Please set down, word for word, the part of the vancomycin abstract below that opens with the words containing "Urea kinetics and" and closes with "a model compound.".

* [Extract]
Content starts
Urea kinetics and dialysis treatment time predict vancomycin elimination during high-flux hemodialysis.

BACKGROUND

Hemodialysis sessions with high-flux filters ask for a reconsideration of the kinetics of xenobiotics. The aim of this study was to analyze whether individual high-flux hemodialysis treatment parameters are of predictive value for dosing guidelines, with use of vancomycin as a model compound.

METHODS

Twenty-six patients receiving high-flux hemodialysis were studied prospectively. After an intravenous infusion of 1000 mg or 500 mg vancomycin, respectively, six to eight blood samples were collected within a period of 5 to 9 days, including one hemodialysis session. Serum vancomycin concentrations were measured by HPLC. Nonlinear mixed-effects modeling (NONMEM) was used to fit a two-compartment population pharmacokinetic model to the data of 20 patients; the data of the remaining six patients (group II) were used for a prospective evaluation of the model.

RESULTS

A linear relationship was found between vancomycin filter clearance (CLDV) and urea filter clearance (CLDBUN), derived from Kt/V (the product of urea clearance [K] and dialysis treatment time [t], standardized for the urea volume of distribution [V]). Mean (coefficient of variation) steady-state volume of distribution was 1.05 L/kg (22%), CLDV was 0.336.CLDBUN (13%), and residual interdialytic clearance was 2.25 ml/min (90%) in patients with creatinine clearance values (CLCR) below 2 ml/min and 2.25 ml/min + 0.59.CLCR (32%) in patients with CLCR values above 2 ml/min. The model predicted predialysis vancomycin concentrations before the first and the second postinfusion dialysis session in the six patients of group II, with a deviation of 1.8 +/- 1.0 mg/L and 0.8 +/- 0.5 mg/L, respectively.

CONCLUSION

The described population pharmacokinetic model allows individualization of vancomycin dosing intervals in patients receiving hemodialysis, based on patient characteristics and urea kinetic modeling.
Content ends
* [Provided information]
Content starts
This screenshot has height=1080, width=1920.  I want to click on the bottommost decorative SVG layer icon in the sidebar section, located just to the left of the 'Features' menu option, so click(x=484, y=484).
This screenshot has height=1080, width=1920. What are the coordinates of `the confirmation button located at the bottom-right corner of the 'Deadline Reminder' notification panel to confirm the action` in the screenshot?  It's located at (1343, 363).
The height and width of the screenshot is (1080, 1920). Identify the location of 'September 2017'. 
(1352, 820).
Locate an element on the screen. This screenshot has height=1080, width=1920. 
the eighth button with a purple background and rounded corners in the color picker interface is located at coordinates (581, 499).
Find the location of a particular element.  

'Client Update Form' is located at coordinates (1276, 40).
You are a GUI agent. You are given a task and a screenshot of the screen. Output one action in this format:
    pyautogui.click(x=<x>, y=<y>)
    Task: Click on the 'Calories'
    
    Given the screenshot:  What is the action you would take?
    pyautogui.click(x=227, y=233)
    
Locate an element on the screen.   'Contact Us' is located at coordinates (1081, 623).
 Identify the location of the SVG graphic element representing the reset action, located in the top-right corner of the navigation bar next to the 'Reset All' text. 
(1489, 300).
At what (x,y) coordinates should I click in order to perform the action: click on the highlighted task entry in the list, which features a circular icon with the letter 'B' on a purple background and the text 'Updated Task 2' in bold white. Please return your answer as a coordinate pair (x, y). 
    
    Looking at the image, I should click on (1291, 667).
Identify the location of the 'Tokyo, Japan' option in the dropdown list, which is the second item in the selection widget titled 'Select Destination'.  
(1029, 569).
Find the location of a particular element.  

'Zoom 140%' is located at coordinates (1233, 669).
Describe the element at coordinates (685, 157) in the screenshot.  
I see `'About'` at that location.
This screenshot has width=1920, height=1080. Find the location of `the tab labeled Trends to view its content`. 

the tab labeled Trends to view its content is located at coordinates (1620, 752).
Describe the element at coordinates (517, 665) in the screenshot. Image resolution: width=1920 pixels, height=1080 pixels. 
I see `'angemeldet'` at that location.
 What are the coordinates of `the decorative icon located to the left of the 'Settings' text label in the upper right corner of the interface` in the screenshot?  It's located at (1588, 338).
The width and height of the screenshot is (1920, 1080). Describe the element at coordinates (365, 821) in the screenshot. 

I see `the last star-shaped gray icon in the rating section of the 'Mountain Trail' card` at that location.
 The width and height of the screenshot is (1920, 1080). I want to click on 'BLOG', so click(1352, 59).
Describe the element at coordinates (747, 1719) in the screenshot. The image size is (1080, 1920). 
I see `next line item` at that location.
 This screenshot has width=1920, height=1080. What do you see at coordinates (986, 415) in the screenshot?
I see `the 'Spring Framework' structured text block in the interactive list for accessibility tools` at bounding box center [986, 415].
Content ends
* [Response below]
Urea kinetics and dialysis treatment time predict vancomycin elimination during high-flux hemodialysis.

BACKGROUND

Hemodialysis sessions with high-flux filters ask for a reconsideration of the kinetics of xenobiotics. The aim of this study was to analyze whether individual high-flux hemodialysis treatment parameters are of predictive value for dosing guidelines, with use of vancomycin as a model compound.